ISTE Members should have already received the information below via e-mail, but a reminder never hurts.

I hesitate to endorse individuals since I certainly don't know every candidate. My experience has been that the board members who are running for a second term are wise choices. You get experience and confidence from these folks. I've had the pleasure of serving with Ferdi Serim, Jeanne Biddle, Stephen Rainwater, Ralph Leonard, Carla Wade and Howard Levin and can vouch for the dedication and unique perspective each brings to ISTE leadership.

I would also highly recommend a vote for Annette Smith for the Affliiate slot on the board. I've worked with Annette on AASL committees and her experience and values as a library media specialist would be a benefit to the board. (SIGMS people - vote!)

Candidate profiles and link to online ballot. (Yes, you need to be an ISTE Member to vote and will need to remember your login and password. Write it down this time for goodness sakes!)

Welcome to the 2009 ISTE Board election! Online voting for open seats on the ISTE Board of Directors begins March 10, 2009 and lasts through midnight (PT) April 10, 2009.

This election year, with such vibrant hope in Washington, D.C. to improve teaching and learning through the systemic use of technology, we want to encourage full participation by all ISTE members. We urge you to review the candidate profiles and VOTE.

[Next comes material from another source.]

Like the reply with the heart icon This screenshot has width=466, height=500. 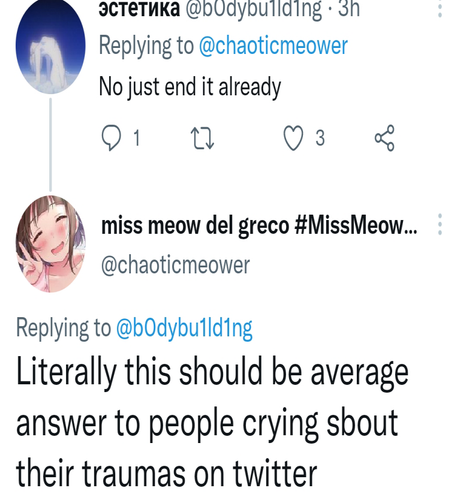click(x=293, y=138)
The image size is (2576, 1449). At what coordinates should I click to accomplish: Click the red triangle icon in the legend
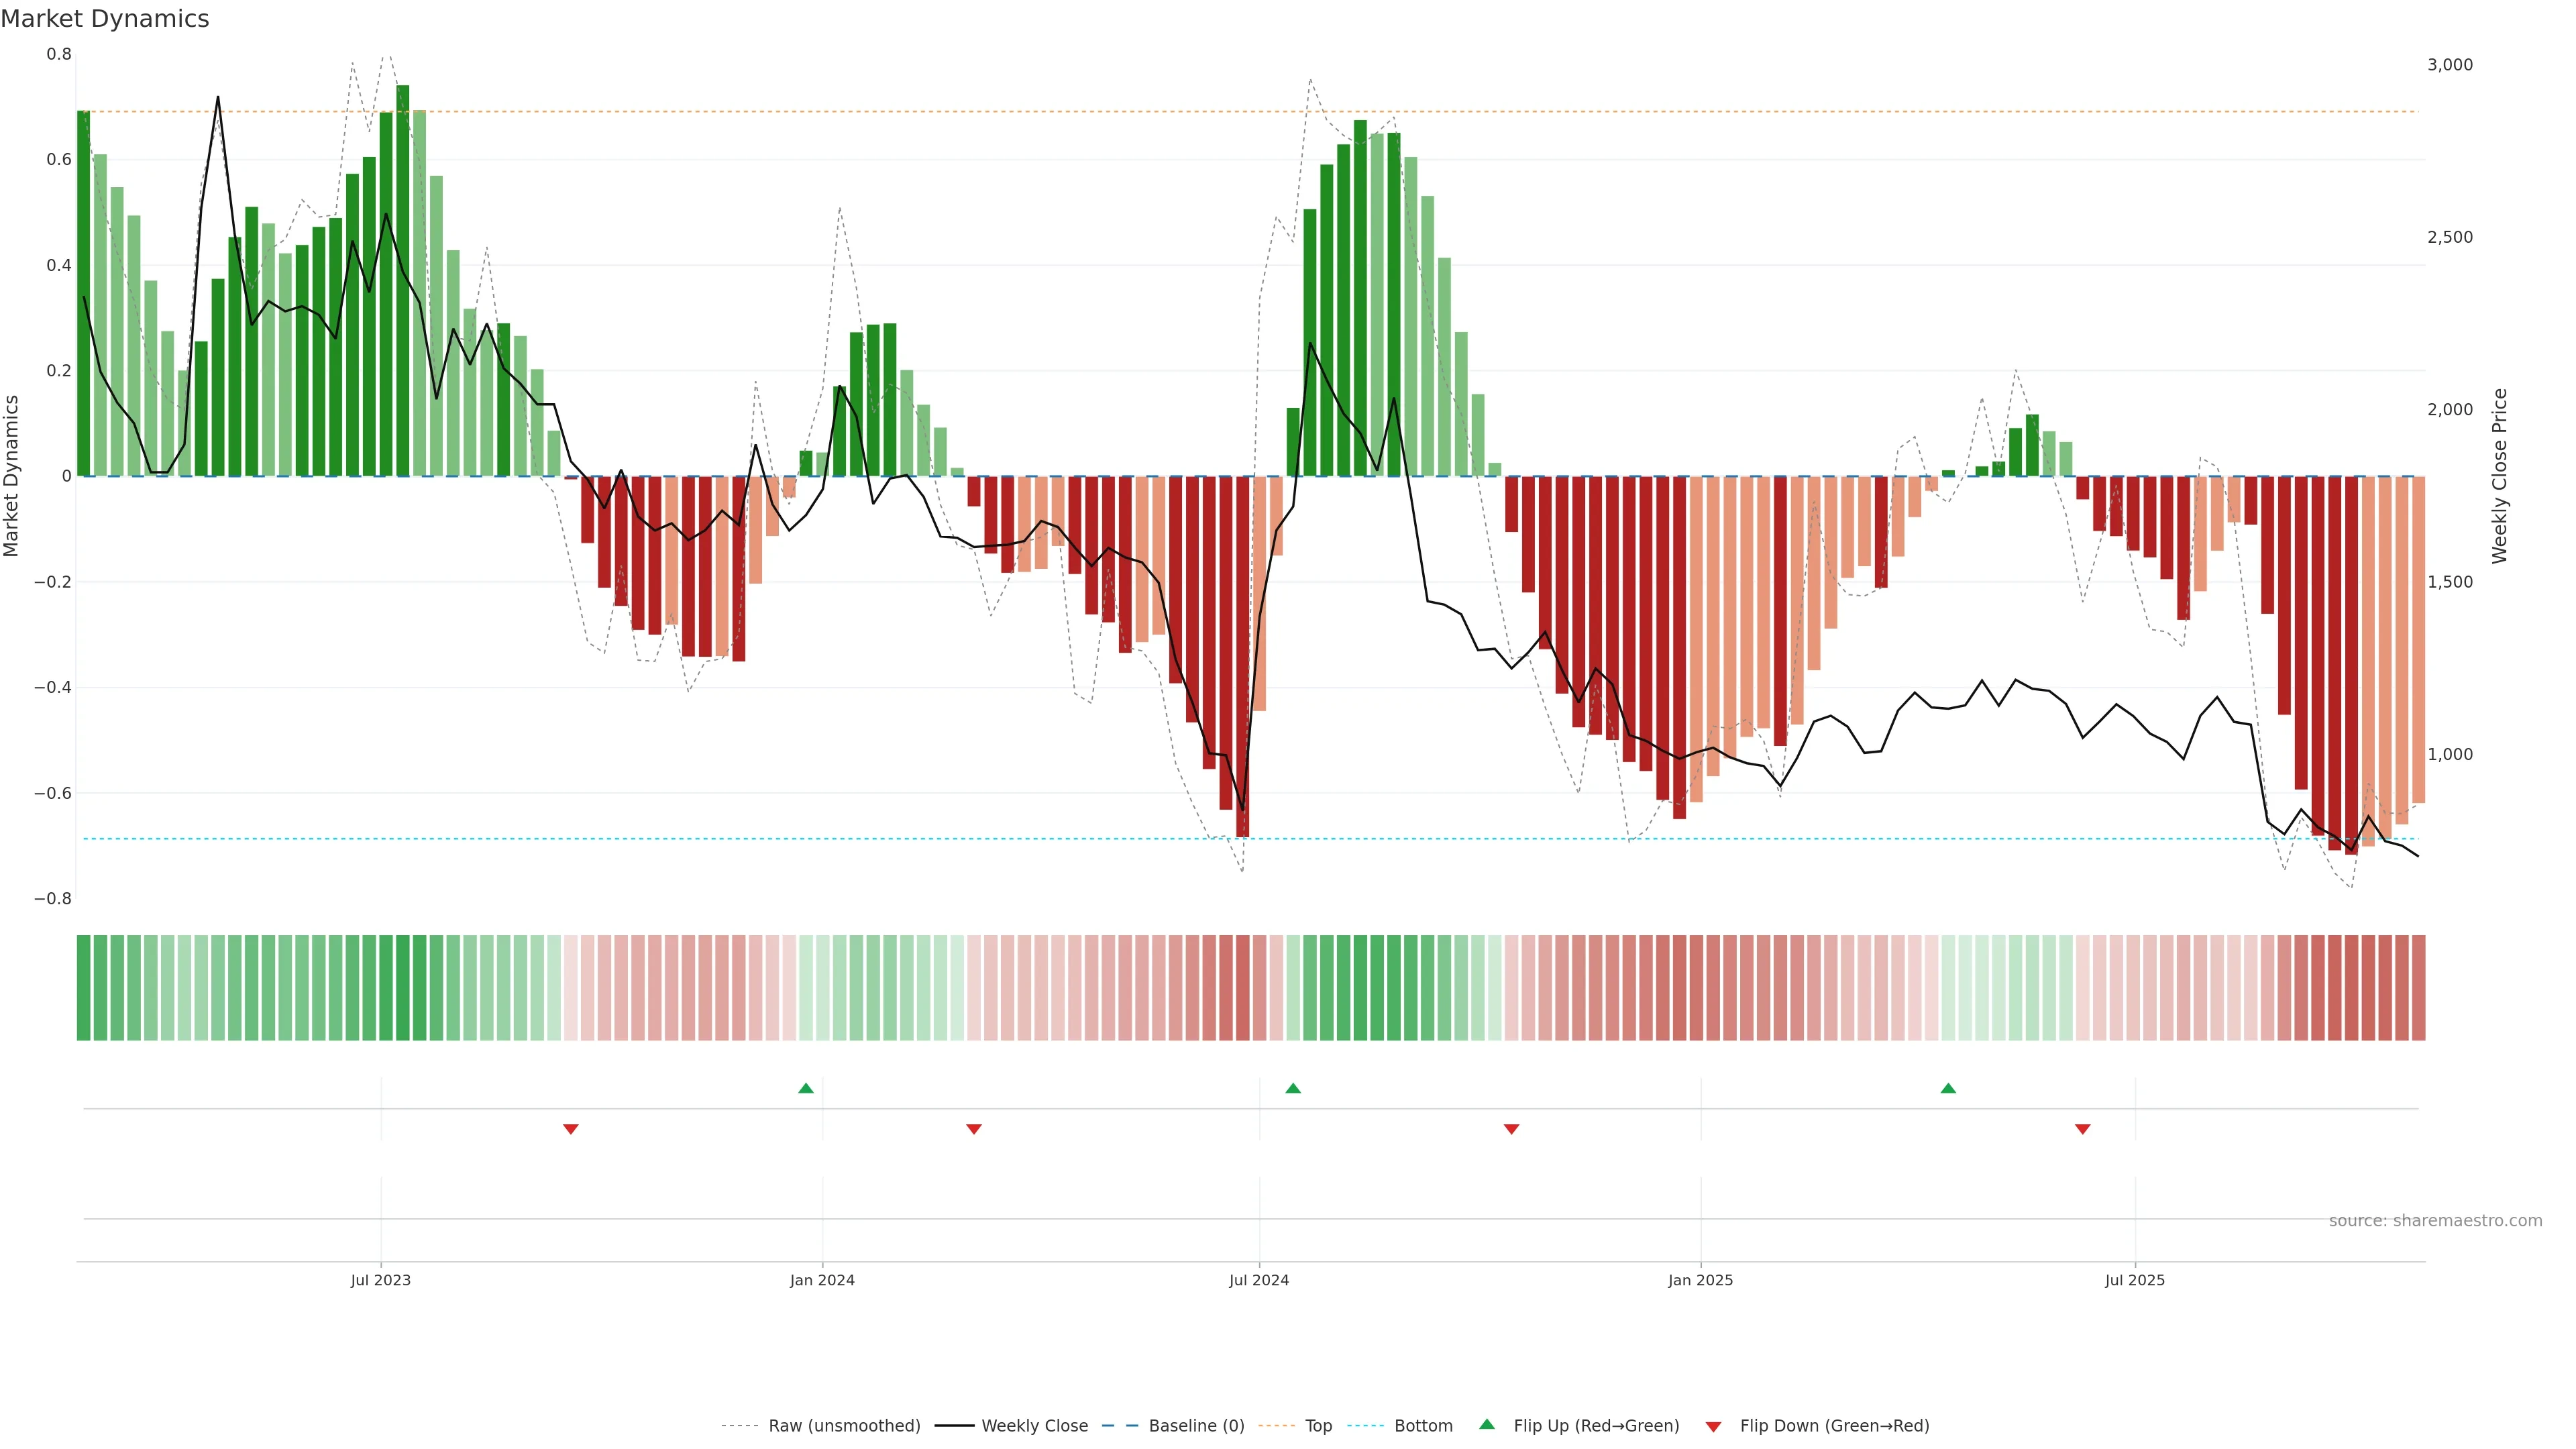pyautogui.click(x=1713, y=1427)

Please take the time to participate in the management of your professional organization. Cast your ballot for the members of the ISTE Board of Directors who will represent you.


Helen L. Padgett, PhD
President-Elect, ISTE
Chair, Nominations and
Appointments Committee

Trina J. Davis, PhD
President, ISTE

P.S. You will need your ISTE member login to view the slate of candidates, read their profiles and statements, and vote. As you know, voting is a benefit—and a responsibility—of membership.